Examining Pod Conditions

$ kubectl describe pod myapp-pod
...
Conditions:
  Type              Status
  Initialized       True 
  Ready             True 
  ContainersReady   True 
  PodScheduled      True
...

Container Probes

Kubernetes provides probes to diagnose and take action based on the state of the containers within the pods. There are three kinds of probes:

  • livenessProbe: Indicates whether the container is running effectively.
  • readinessProbe: Indicates whether the container is ready to serve requests.
  • startupProbe: Indicates whether the application within the container has started up completely.

Create a liveness probe:

apiVersion: v1
kind: Pod
metadata:
  name: liveness-pod
spec:
  containers:
  - name: liveness-container
    image: k8s.gcr.io/liveness
    livenessProbe:
      tcpSocket:
        port: 8080
      initialDelaySeconds: 15
      periodSeconds: 20

Liveness Probe Output

$ kubectl describe pod liveness-pod
...
Liveness:       tcp-socket :8080 delay=15s timeout=1s period=20s #success=1 #failure=3
...

Container States

Containers within a pod can be in three different states:

  • Waiting: Container is not yet running.
  • Running: Container has started, and is running.
  • Terminated: Container has been stopped.

The container states offer insights into the pod’s condition, particularly during debugging when Pods are not starting or behaving as expected.

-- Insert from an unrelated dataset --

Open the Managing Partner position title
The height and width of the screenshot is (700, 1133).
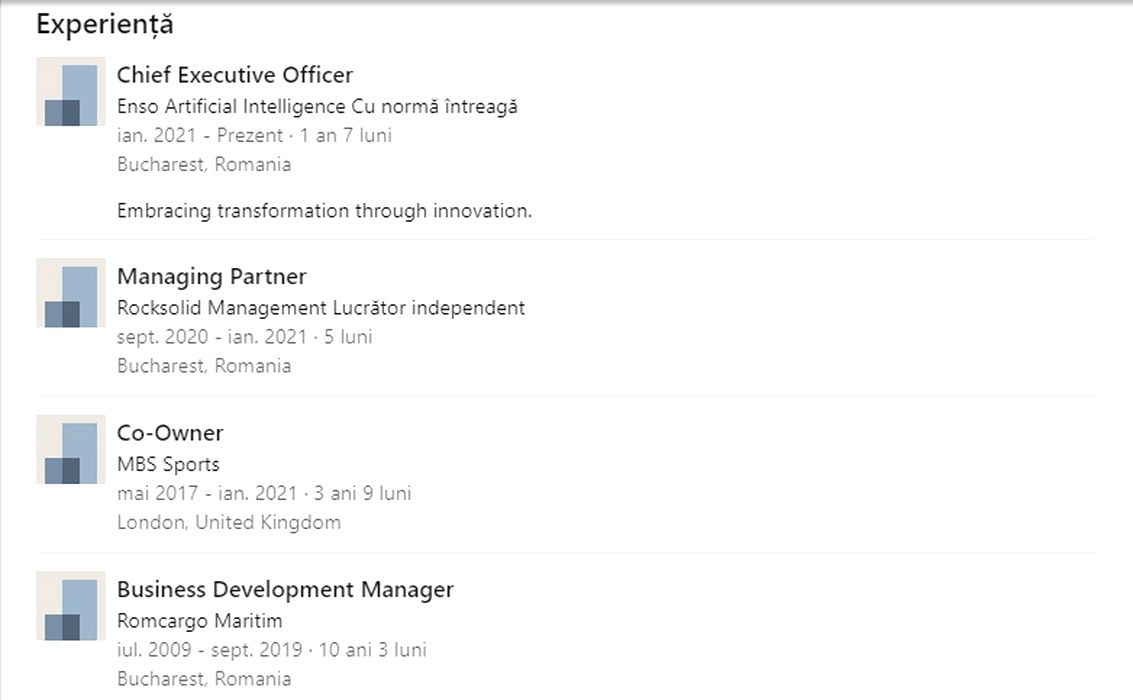click(212, 276)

Observing Container States

$ kubectl describe pod myapp-pod
...
Containers:
  myapp-container:
    State:      Running
      Started:  Wed, 01 Jan 2020 00:00:00 -0800
...

Advanced Usage: Init Containers

Init containers allow you to initialize a pod before your application containers start. Let’s consider an advanced example:

apiVersion: v1
kind: Pod
metadata:
  name: myapp-init
spec:
  initContainers:
  - name: init-myservice
    image: busybox
    command: ['sh', '-c', 'until nslookup myservice; do echo waiting for myservice; sleep 2; done;']
  containers:
  - name: myapp-container
    image: myapp:latest
    ports:
    - containerPort: 80

Conclusion

In this tutorial, we have explored the intricacies of the pod lifecycle and states in Kubernetes through practical examples. Understanding these lifecycle phases, conditions, container probes, and states can significantly help in managing and troubleshooting applications on Kubernetes effectively.